Task statement | Could you repeat exactly the lines from the one containing "Task: Click the word 'Process' in the heading" through the last line of the records, with no pictures?

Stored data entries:

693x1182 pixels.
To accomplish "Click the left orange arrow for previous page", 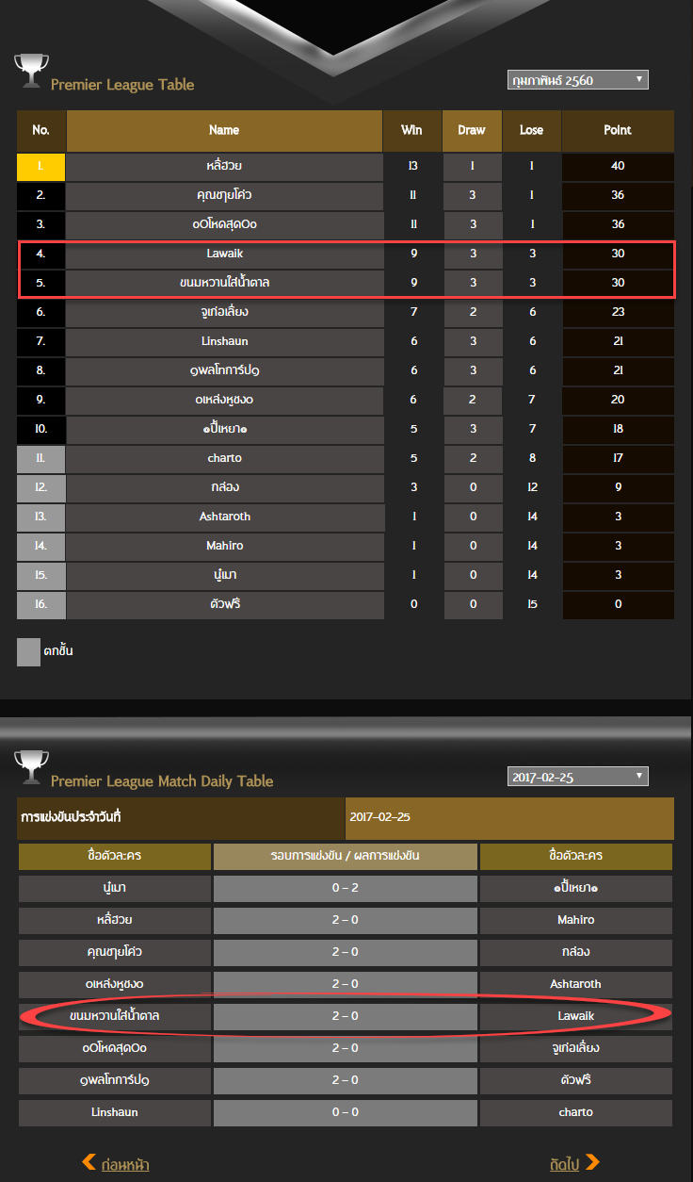I will [x=89, y=1162].
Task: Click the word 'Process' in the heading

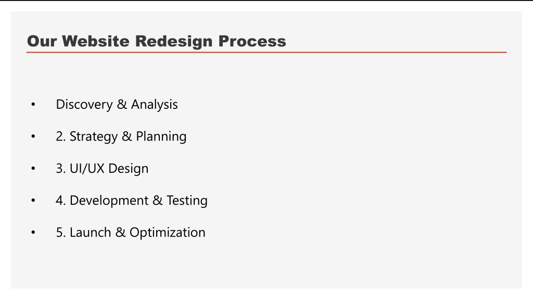Action: [252, 41]
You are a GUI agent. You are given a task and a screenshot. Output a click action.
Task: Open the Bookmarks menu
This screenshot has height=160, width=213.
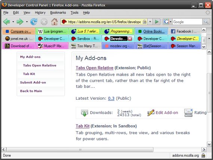pos(58,13)
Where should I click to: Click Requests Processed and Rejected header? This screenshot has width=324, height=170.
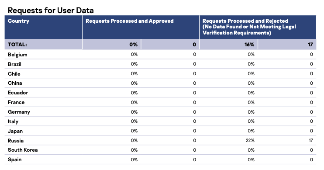[x=249, y=27]
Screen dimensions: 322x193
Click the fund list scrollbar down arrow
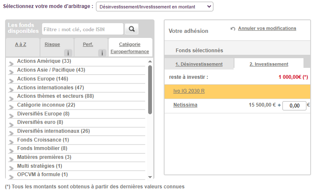(x=150, y=177)
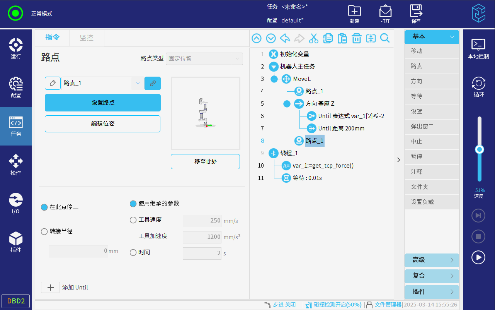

Answer to this problem |
Task: Click the word 'Process' in the heading

Action: [252, 41]
You are a GUI agent. You are given a task and a screenshot. Output a click action.
Task: Open the Bookmarks menu
This screenshot has height=160, width=213.
pos(58,13)
Where should I click to: Click Requests Processed and Rejected header? This screenshot has width=324, height=170.
[x=249, y=27]
Screen dimensions: 322x193
Click the fund list scrollbar down arrow
(x=150, y=177)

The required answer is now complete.